• [Exercise set]:
• 1. Copy the text of the audio codecs blog between "How do the people" and "lossless, and lossy.", inclusive, without any changes.
• 2. The audio codecs blog says it is more accurate to call codecs by other terms. List every one of those alternative terms.
• 3. Write the next part of the audio codecs blog, starting after its last sentence.

• [Supplied passage]:
-- begin --

When you look at the spec sheet of the IP phone you just bought, have you ever wondered what all those codecs mean? What all those things starting with G are? What Opus is? What iLBC is?
Or for that matter, what a codec is?
This blog is for you.
We’re going to run through the most widely used audio codecs in VoIP telephony. After reading this, you’ll be able to look at a spec sheet and know what all those codecs refer to. You’ll know what codecs are good for what use-case.
We’re not going to get too technical here. Rather, we’re going to focus on what each codec means for you.
Introduction to Audio Codecs
Before diving in, we need to explain what an audio codec actually is.
Codec is short for both “coder-decoder” and “compression-decompression.”
Here’s a very brief, lay person’s explanation of what happens when you speak into a microphone:
As you speak, your voice is turned into digital information. This information is encoded for transmission or storage according to specific algorithms. When you listen to this encoded data, it’s decoded for playback according to algorithms. That’s how you get coder-decoder, or codec. It’s a two-way street.
As a general rule, codecs try to fit as much data as they can into as small of a package as they can. Just like with coding and decoding, they compress and decompress the data according to algorithms. That’s how you also get compression-decompression.
When you talk about audio codecs, you’re talking about standards that dictate the use of all those algorithms: sets of instructions that specify how much information is kept in how large of a container.
(As a side note, you can see why it’s actually more accurate to refer to them as “audio coding formats” or “audio compression format” or “audio coding standards” or “audio coding specifications,” depending on the example. It’s common practice, however, to refer to them all as “audio codecs.” That’s how you’ll see them referred to most often in spec sheets, so that’s what we’re going to call them. Hope you’re ok with that!)
How do the people who write the standards determine what should be kept? They try to balance sound quality and resource use, while keeping in mind technical limitations.
Many, many audio codecs have been developed over the years to find the perfect balance. The problem is, what’s perfect in one case isn’t necessarily perfect for all cases. What do we mean by that? To explain, let’s dig a little deeper into the types of audio codecs.
Uncompressed vs Lossless vs Lossy
Audio codecs come in three flavors: uncompressed, lossless, and lossy.
Uncompressed codecs, like those that produce .wav files, create massive audio files, because they include everything. They also give you the absolute best sound quality, if the original data is high quality. Codecs can never make up for poor production values.
Lossless codecs, like FLAC, create very large files that are still compressed. The original, uncompressed file can be remade from a lossless file: that’s why it’s called lossless. They give you excellent audio quality, which is why audiophiles are willing to pay a premium for lossless files.

-- end --

• [Supplied material]:
-- begin --

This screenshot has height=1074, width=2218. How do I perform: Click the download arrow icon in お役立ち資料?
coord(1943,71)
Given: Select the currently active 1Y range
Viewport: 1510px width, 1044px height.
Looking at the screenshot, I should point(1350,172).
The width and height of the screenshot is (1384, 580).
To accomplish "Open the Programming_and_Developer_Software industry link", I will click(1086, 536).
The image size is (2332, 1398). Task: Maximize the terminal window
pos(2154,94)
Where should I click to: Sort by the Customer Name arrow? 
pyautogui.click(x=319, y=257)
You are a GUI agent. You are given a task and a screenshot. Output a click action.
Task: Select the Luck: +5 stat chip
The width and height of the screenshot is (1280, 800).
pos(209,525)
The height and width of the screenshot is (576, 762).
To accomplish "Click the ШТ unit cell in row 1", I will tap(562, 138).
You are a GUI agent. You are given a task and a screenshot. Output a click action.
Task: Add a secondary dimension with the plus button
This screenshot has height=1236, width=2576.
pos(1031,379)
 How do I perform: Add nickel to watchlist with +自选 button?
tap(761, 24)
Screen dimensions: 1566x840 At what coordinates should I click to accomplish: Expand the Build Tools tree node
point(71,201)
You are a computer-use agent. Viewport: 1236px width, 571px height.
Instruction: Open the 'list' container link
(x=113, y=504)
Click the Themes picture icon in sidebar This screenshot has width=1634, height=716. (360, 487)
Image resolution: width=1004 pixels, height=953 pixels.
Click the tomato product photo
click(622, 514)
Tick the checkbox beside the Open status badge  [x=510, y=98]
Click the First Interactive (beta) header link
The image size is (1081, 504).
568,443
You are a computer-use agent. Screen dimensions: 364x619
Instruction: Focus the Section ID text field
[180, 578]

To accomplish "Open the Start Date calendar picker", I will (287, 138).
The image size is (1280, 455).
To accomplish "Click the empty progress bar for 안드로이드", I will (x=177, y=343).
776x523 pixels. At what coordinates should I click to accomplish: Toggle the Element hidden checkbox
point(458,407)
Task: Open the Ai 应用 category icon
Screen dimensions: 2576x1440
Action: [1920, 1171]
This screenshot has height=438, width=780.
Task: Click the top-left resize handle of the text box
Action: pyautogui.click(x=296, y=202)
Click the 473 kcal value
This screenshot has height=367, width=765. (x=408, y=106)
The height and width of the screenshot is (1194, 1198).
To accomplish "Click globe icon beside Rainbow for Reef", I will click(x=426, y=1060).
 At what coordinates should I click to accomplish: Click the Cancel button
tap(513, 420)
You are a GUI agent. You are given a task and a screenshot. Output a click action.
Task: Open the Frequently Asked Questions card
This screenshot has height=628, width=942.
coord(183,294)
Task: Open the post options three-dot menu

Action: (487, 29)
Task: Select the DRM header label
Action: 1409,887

-- end --

• [Expected outputs]:
• 1.
How do the people who write the standards determine what should be kept? They try to balance sound quality and resource use, while keeping in mind technical limitations.
Many, many audio codecs have been developed over the years to find the perfect balance. The problem is, what’s perfect in one case isn’t necessarily perfect for all cases. What do we mean by that? To explain, let’s dig a little deeper into the types of audio codecs.
Uncompressed vs Lossless vs Lossy
Audio codecs come in three flavors: uncompressed, lossless, and lossy.

• 2.
- audio coding formats
- audio compression format
- audio coding standards
- audio coding specifications

• 3.
Lossy codecs, like MP3, create files of a manageable size. The original, uncompressed file cannot be remade from lossy files. Information is irretrievably lost. Sound quality can still be excellent, but it’ll always be lagging behind lossless or uncompressed.
For VoIP, lossy codecs are standard.
Audio in the Office
You might think that uncompressed or lossless codecs are the way to go. But they’re actually not used in business communications. Why not? For two main reasons: 1) the realities of resource use, and 2) the situations when you use business audio technology.
Maybe one day technology will progress to the point that we don’t have to worry about bandwidth or storage. Maybe the whole telephony system will be lightning fast fiber. Maybe harddrives will be limitless. On that day we’ll all migrate to uncompressed audio communication. But for now the battle between higher quality audio and limited resources favors the resources.
Here’s an example. If you ever download a music file in the .flac format, you’ll notice that the file is many times larger than an .mp3. It’ll also sound richer, if your audio equipment is good enough for the format to make a difference. Now imagine a song that’s as long as a conference call. It it were in .flac, that would be a enormous file, potentially running into the Gigabytes. Making sure all that information gets to its destination in the proper order in real time—in other words, that you can hold a conversation—that’s really tricky. That takes a whole lot of dedicated bandwidth.
Conference calls are important, but is better sound quality actually meaningful in this example? As long as you can understand the conversation, both words and tone of voice, you’ll be happy.
The audio can be compressed much more while still being perfectly usable.
The second reason lossless codecs haven’t taken over is more practical: the situations when you use audio technology in the office aren’t conducive to high-quality sound. Think of the difference between the audio from a professionally recorded and produced movie and the chaos of a conference call. One deserves to be in lossless, while the other doesn’t. Lossless or uncompressed files can’t make up for poor production values.
Business audio equipment has improved greatly over the years, and sound quality has improved with it. But there are always going to be limitations based solely on the realities of the workplace.
To sum up: The ideal audio codec provides sensible resource use for the specific scenario and the specific equipment being used.
Audio Resolution: Bit Rates
Generally speaking, larger files or higher resource use means better sound quality, because they increase audio resolution. This is not always the case, as we’ll get to in a second, but first, let’s explain the basics.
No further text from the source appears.